■ EXERCISE REQUIREMENTS
Each record below should be set down exactly.

[RECORDS SUPPLIED — start]

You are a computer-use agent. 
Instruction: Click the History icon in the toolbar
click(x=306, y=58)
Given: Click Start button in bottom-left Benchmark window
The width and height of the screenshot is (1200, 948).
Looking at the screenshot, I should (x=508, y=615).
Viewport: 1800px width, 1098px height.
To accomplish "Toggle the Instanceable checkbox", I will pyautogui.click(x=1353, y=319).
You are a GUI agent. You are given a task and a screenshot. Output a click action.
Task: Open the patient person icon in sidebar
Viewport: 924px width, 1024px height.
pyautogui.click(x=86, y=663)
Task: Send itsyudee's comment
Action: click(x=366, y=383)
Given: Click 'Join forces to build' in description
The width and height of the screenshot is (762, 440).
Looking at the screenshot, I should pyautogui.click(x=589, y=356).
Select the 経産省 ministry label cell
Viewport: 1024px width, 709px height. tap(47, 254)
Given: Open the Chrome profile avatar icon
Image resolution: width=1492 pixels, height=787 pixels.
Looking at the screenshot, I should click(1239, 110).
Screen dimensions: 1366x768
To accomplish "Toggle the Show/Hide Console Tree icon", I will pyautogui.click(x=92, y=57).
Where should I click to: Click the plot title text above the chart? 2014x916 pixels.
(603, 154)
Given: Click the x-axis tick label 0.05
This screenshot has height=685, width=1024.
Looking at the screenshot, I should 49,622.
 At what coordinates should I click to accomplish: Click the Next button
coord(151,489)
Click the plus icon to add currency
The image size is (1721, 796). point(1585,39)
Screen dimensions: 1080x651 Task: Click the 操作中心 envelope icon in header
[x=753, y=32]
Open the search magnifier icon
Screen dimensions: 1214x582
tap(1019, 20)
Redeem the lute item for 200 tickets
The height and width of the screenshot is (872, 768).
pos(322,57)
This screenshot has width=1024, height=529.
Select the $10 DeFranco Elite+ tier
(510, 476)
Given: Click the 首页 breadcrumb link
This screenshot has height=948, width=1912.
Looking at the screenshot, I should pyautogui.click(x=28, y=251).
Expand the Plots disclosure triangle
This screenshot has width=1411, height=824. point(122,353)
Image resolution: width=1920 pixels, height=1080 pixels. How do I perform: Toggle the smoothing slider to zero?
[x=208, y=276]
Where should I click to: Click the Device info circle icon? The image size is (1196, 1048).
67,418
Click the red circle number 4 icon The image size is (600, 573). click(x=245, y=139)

[RECORDS SUPPLIED — finish]

■ EXPECTED ANSWER
You are a computer-use agent. 
Instruction: Click the History icon in the toolbar
click(x=306, y=58)
Given: Click Start button in bottom-left Benchmark window
The width and height of the screenshot is (1200, 948).
Looking at the screenshot, I should (x=508, y=615).
Viewport: 1800px width, 1098px height.
To accomplish "Toggle the Instanceable checkbox", I will pyautogui.click(x=1353, y=319).
You are a GUI agent. You are given a task and a screenshot. Output a click action.
Task: Open the patient person icon in sidebar
Viewport: 924px width, 1024px height.
pyautogui.click(x=86, y=663)
Task: Send itsyudee's comment
Action: click(x=366, y=383)
Given: Click 'Join forces to build' in description
The width and height of the screenshot is (762, 440).
Looking at the screenshot, I should pyautogui.click(x=589, y=356).
Select the 経産省 ministry label cell
Viewport: 1024px width, 709px height. tap(47, 254)
Given: Open the Chrome profile avatar icon
Image resolution: width=1492 pixels, height=787 pixels.
Looking at the screenshot, I should click(1239, 110).
Screen dimensions: 1366x768
To accomplish "Toggle the Show/Hide Console Tree icon", I will pyautogui.click(x=92, y=57).
Where should I click to: Click the plot title text above the chart? 2014x916 pixels.
(603, 154)
Given: Click the x-axis tick label 0.05
This screenshot has height=685, width=1024.
Looking at the screenshot, I should 49,622.
 At what coordinates should I click to accomplish: Click the Next button
coord(151,489)
Click the plus icon to add currency
The image size is (1721, 796). point(1585,39)
Screen dimensions: 1080x651 Task: Click the 操作中心 envelope icon in header
[x=753, y=32]
Open the search magnifier icon
Screen dimensions: 1214x582
tap(1019, 20)
Redeem the lute item for 200 tickets
The height and width of the screenshot is (872, 768).
pos(322,57)
This screenshot has width=1024, height=529.
Select the $10 DeFranco Elite+ tier
(510, 476)
Given: Click the 首页 breadcrumb link
This screenshot has height=948, width=1912.
Looking at the screenshot, I should pyautogui.click(x=28, y=251).
Expand the Plots disclosure triangle
This screenshot has width=1411, height=824. point(122,353)
Image resolution: width=1920 pixels, height=1080 pixels. How do I perform: Toggle the smoothing slider to zero?
[x=208, y=276]
Where should I click to: Click the Device info circle icon? The image size is (1196, 1048).
67,418
Click the red circle number 4 icon The image size is (600, 573). click(x=245, y=139)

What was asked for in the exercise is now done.